### WHAT TO WORK ON
Once the line with "著作権について (126, 2480)" is found in the data, output it and each following line exactly, up to and including the line with "[FL19（花 名刺）] (150, 948)", and nothing before or after.

[Stored data entries]
[Start of section]

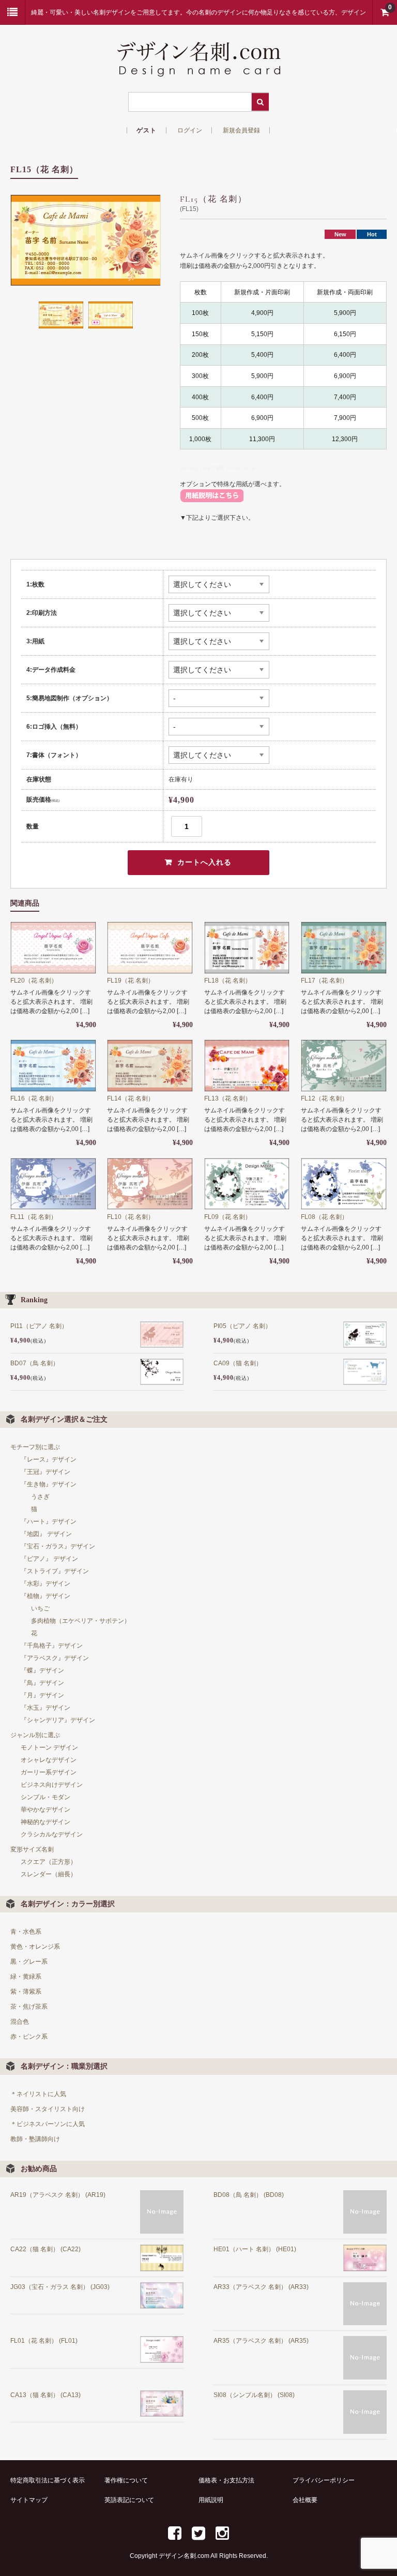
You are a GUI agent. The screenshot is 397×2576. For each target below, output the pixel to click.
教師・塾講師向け (35, 2139)
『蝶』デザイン (42, 1670)
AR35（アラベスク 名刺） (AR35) (261, 2340)
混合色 (19, 2021)
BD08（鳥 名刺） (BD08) (248, 2194)
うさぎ (40, 1496)
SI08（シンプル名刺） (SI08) (254, 2395)
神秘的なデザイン (45, 1822)
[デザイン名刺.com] (198, 68)
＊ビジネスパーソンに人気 (47, 2124)
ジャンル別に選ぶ (35, 1735)
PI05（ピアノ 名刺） (242, 1326)
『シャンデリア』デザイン (58, 1720)
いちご (40, 1608)
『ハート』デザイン (49, 1521)
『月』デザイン (42, 1695)
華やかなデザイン (45, 1809)
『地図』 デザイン (46, 1534)
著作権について (126, 2480)
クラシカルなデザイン (52, 1834)
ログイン (189, 130)
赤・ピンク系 (29, 2036)
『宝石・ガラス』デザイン (58, 1546)
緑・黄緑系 (25, 1976)
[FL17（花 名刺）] (344, 948)
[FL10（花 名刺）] (150, 1184)
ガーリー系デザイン (49, 1772)
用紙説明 (210, 2500)
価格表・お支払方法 (226, 2480)
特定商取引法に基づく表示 (47, 2480)
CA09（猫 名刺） (237, 1363)
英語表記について (129, 2500)
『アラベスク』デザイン (55, 1658)
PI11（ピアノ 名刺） (39, 1326)
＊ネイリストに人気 (38, 2094)
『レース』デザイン (49, 1459)
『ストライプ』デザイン (55, 1571)
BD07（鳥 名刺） (34, 1363)
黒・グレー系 (29, 1961)
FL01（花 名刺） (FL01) (44, 2340)
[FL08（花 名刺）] (344, 1184)
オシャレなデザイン (49, 1760)
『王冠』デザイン (45, 1471)
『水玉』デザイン (45, 1707)
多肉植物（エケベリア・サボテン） (80, 1620)
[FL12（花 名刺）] (344, 1066)
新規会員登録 (241, 130)
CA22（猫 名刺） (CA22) (45, 2249)
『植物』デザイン (45, 1596)
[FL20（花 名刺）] (53, 948)
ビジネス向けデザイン (52, 1784)
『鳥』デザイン (42, 1682)
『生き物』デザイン (49, 1484)
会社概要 (305, 2500)
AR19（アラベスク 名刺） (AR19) (57, 2194)
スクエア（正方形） (49, 1861)
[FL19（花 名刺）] (150, 948)
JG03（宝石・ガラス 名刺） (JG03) (60, 2287)
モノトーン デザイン (49, 1747)
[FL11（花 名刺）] (53, 1184)
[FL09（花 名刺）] (247, 1184)
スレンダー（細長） (49, 1874)
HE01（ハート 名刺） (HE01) (254, 2249)
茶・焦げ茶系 (29, 2006)
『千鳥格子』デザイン (52, 1645)
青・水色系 (25, 1931)
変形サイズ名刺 (32, 1849)
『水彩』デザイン (45, 1583)
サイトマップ (29, 2500)
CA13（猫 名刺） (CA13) (45, 2395)
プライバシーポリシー (324, 2480)
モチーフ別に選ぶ (35, 1447)
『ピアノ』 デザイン (49, 1558)
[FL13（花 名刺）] (247, 1066)
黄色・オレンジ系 (35, 1946)
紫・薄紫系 (25, 1991)
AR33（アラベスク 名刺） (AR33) (261, 2287)
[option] (86, 240)
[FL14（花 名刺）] (150, 1066)
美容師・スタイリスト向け (47, 2109)
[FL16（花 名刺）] (53, 1066)
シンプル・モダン (45, 1797)
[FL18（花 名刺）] (247, 948)
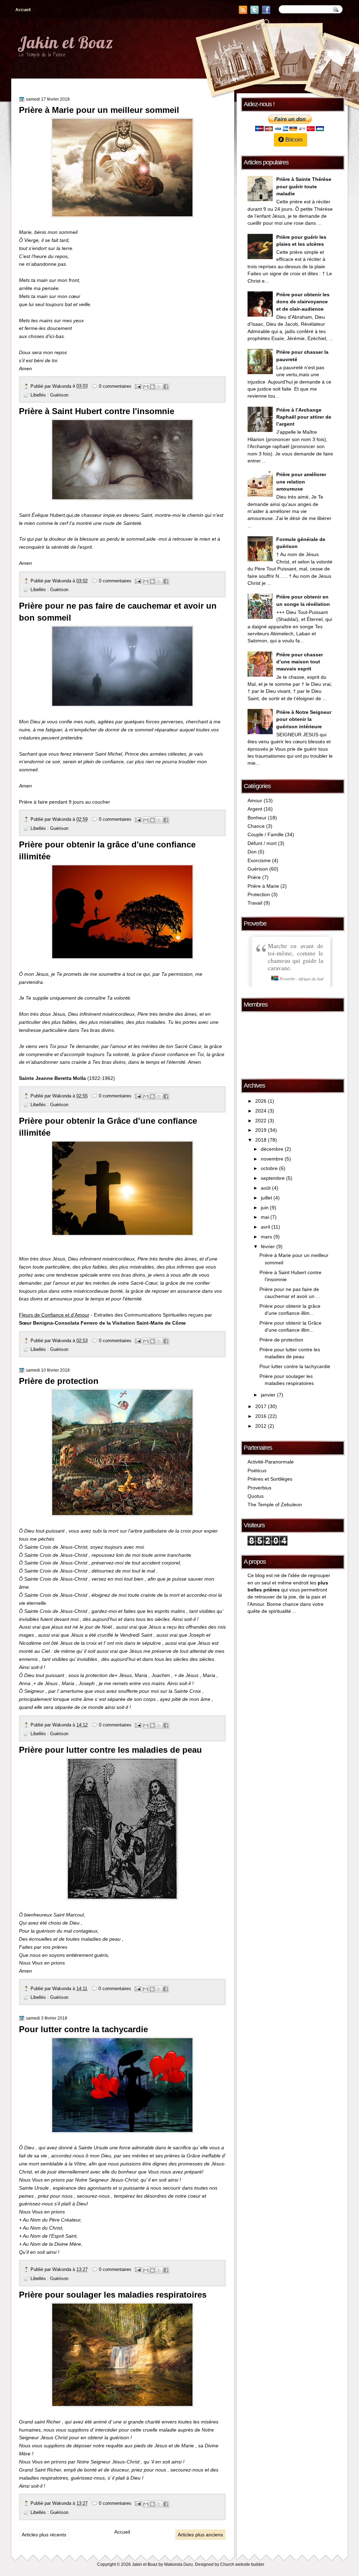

[End of section]

### TASK OUTPUT
著作権について (126, 2480)
クラシカルなデザイン (52, 1834)
ログイン (189, 130)
赤・ピンク系 (29, 2036)
『宝石・ガラス』デザイン (58, 1546)
緑・黄緑系 (25, 1976)
[FL17（花 名刺）] (344, 948)
[FL10（花 名刺）] (150, 1184)
ガーリー系デザイン (49, 1772)
用紙説明 (210, 2500)
価格表・お支払方法 (226, 2480)
特定商取引法に基づく表示 (47, 2480)
CA09（猫 名刺） (237, 1363)
英語表記について (129, 2500)
『アラベスク』デザイン (55, 1658)
PI11（ピアノ 名刺） (39, 1326)
＊ネイリストに人気 (38, 2094)
『レース』デザイン (49, 1459)
『ストライプ』デザイン (55, 1571)
BD07（鳥 名刺） (34, 1363)
黒・グレー系 (29, 1961)
FL01（花 名刺） (FL01) (44, 2340)
[FL08（花 名刺）] (344, 1184)
オシャレなデザイン (49, 1760)
『王冠』デザイン (45, 1471)
『水玉』デザイン (45, 1707)
多肉植物（エケベリア・サボテン） (80, 1620)
[FL12（花 名刺）] (344, 1066)
新規会員登録 (241, 130)
CA22（猫 名刺） (CA22) (45, 2249)
『植物』デザイン (45, 1596)
[FL20（花 名刺）] (53, 948)
ビジネス向けデザイン (52, 1784)
『鳥』デザイン (42, 1682)
『生き物』デザイン (49, 1484)
会社概要 (305, 2500)
AR19（アラベスク 名刺） (AR19) (57, 2194)
スクエア（正方形） (49, 1861)
[FL19（花 名刺）] (150, 948)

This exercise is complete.